Integer values and time intervals are automatically converted to Double.
Examples
SELECT AVG(value) FROM my_table;
COUNT_IF
Signature
COUNT_IF(Bool?)->Uint64?
Number of rows for which the expression specified as the argument is true (the expression's calculation result is true).
The value NULL
is equated to false
(if the argument type is Bool?
).
The function does not do the implicit type casting to Boolean for strings and numbers.
Examples
SELECT
COUNT_IF(value % 2 == 1) AS odd_count
Note
If you need to count the number of unique values on the rows that meet the condition, then unlike other aggregate functions, you can't use the DISTINCT modifier, since the arguments contain no values. To get this result, use, inside a subquery, the built-in IF
function with two arguments (to get NULL
in ELSE), and apply an outer COUNT(DISTINCT ...) to its results.
SUM_IF and AVG_IF
Signature
SUM_IF(Unsigned?, Bool?)->Uint64?
SUM_IF(Signed?, Bool?)->Int64?
SUM_IF(Interval?, Bool?)->Interval?
AVG_IF(Double?, Bool?)->Double?
Sum or arithmetic average, but only for the rows that satisfy the condition passed by the second argument.
Therefore, SUM_IF(value, condition)
is a slightly shorter notation for SUM(IF(condition, value))
, same for AVG
. The argument's data type expansion is similar to the same-name functions without a suffix.
Examples
SELECT
SUM_IF(value, value % 2 == 1) AS odd_sum,
AVG_IF(value, value % 2 == 1) AS odd_avg,
FROM my_table;
When the aggregate function factory is used, Tuple of the value and predicate is passed as the first AGGREGATE_BY
argument.
Examples
$sum_if_factory = AggregationFactory("SUM_IF");
$avg_if_factory = AggregationFactory("AVG_IF");
SELECT
AGGREGATE_BY(AsTuple(value, value % 2 == 1), $sum_if_factory) AS odd_sum,
AGGREGATE_BY(AsTuple(value, value % 2 == 1), $avg_if_factory) AS odd_avg
FROM my_table;
SOME
Signature
SOME(T?)->T?
SOME(T)->T?
Get the value for an expression specified as an argument, for one of the table rows. Gives no guarantee of which row is used. This function is a counterpart for any() in ClickHouse.

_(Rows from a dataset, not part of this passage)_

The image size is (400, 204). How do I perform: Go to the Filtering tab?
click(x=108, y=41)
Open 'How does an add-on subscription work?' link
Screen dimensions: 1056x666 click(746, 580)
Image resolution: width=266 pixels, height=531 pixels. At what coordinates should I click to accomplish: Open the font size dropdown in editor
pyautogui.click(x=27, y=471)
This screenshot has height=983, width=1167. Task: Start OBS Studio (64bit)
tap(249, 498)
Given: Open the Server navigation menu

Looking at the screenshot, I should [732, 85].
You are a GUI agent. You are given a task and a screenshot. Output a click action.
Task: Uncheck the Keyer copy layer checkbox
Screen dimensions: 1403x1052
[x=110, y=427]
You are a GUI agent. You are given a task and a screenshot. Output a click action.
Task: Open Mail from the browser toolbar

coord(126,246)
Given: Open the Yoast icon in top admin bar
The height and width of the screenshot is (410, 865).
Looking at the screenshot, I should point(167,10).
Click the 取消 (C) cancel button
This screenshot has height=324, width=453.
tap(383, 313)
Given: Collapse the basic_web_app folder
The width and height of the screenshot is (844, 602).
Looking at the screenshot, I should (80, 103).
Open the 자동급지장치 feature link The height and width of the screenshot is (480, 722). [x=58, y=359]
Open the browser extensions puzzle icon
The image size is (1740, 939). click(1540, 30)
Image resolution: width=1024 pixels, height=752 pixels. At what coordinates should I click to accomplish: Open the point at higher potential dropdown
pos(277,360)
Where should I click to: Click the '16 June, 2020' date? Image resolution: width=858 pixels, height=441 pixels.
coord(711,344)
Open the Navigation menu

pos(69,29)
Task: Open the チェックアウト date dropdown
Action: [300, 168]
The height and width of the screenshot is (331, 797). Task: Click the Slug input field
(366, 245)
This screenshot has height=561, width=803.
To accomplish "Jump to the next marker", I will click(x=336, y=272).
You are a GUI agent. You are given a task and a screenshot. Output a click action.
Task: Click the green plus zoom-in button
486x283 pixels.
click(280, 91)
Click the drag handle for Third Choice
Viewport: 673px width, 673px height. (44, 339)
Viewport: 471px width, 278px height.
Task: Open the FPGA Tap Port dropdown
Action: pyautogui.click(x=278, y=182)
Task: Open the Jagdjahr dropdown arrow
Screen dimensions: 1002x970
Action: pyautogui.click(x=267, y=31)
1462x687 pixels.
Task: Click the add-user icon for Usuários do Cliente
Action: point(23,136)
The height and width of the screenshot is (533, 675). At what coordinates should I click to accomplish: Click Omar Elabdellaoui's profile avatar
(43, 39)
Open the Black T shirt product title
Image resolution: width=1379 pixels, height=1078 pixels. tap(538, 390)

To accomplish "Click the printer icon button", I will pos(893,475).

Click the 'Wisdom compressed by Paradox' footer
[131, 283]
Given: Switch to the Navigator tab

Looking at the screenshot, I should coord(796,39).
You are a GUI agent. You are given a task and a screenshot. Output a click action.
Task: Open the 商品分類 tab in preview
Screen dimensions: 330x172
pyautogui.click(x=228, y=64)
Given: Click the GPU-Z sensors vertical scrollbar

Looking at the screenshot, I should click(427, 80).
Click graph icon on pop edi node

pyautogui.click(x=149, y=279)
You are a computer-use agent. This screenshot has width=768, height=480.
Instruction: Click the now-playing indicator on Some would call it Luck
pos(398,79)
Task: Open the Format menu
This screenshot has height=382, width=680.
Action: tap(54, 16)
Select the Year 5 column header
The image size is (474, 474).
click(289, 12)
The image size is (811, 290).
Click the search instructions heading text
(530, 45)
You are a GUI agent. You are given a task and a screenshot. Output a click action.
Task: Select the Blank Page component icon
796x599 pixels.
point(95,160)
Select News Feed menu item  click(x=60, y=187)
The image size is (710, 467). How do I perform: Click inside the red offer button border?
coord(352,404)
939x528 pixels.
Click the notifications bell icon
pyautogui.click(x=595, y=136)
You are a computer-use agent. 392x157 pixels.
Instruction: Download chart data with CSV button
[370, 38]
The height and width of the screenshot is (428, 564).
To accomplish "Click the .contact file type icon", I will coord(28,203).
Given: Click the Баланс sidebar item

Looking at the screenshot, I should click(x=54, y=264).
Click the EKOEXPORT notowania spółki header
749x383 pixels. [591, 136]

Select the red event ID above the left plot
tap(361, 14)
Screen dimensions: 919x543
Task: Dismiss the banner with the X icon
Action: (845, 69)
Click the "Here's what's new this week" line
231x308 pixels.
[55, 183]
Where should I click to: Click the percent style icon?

Because of no guarantee, SOME
is computationally cheaper than MIN/MAX (that are often used in similar situations).
Examples
SELECT
SOME(value)
FROM my_table;
Alert
When the aggregate function SOME
is called multiple times, it's not guaranteed that all the resulting values are taken from the same row of the source table. To get this guarantee, pack the values into any container and pass it to SOME
. For example, for a structure you can do this using AsStruct
.
CountDistinctEstimate, HyperLogLog and HLL
Signature
CountDistinctEstimate(T)->Uint64?
HyperLogLog(T)->Uint64?
HLL(T)->Uint64?
Approximate estimate of the number of unique values using the HyperLogLog algorithm. Logically does the same as COUNT(DISTINCT ...), but works much faster and with a small margin of error.
Arguments:
- Value for estimation.
- Accuracy (from 4 to 18 inclusive, the default value is 14).
The choice of accuracy enables you to trade off the additional consumption of computing resources and RAM for error reduction.
All three functions are currently aliases, but CountDistinctEstimate
may start using a different algorithm in the future.
Examples
SELECT
CountDistinctEstimate(my_column)
FROM my_table;
SELECT
HyperLogLog(my_column, 4)
FROM my_table;
AGGREGATE_LIST
Signature
AGGREGATE_LIST(T? [, limit:Uint64])->List<T>
AGGREGATE_LIST(T [, limit:Uint64])->List<T>
AGGREGATE_LIST_DISTINCT(T? [, limit:Uint64])->List<T>
AGGREGATE_LIST_DISTINCT(T [, limit:Uint64])->List<T>
Get all column values as a list. In combination with DISTINCT
, returns only unique values. The optional second parameter sets the maximum number of obtained values.
If you know in advance that there are not many unique values, better use the AGGREGATE_LIST_DISTINCT
aggregate function that builds the same result in memory (which may not be enough for a large number of unique values).
The order of elements in the resulting list depends on the implementation and is not set externally. To get an ordered list, sort the result, for example, using ListSort.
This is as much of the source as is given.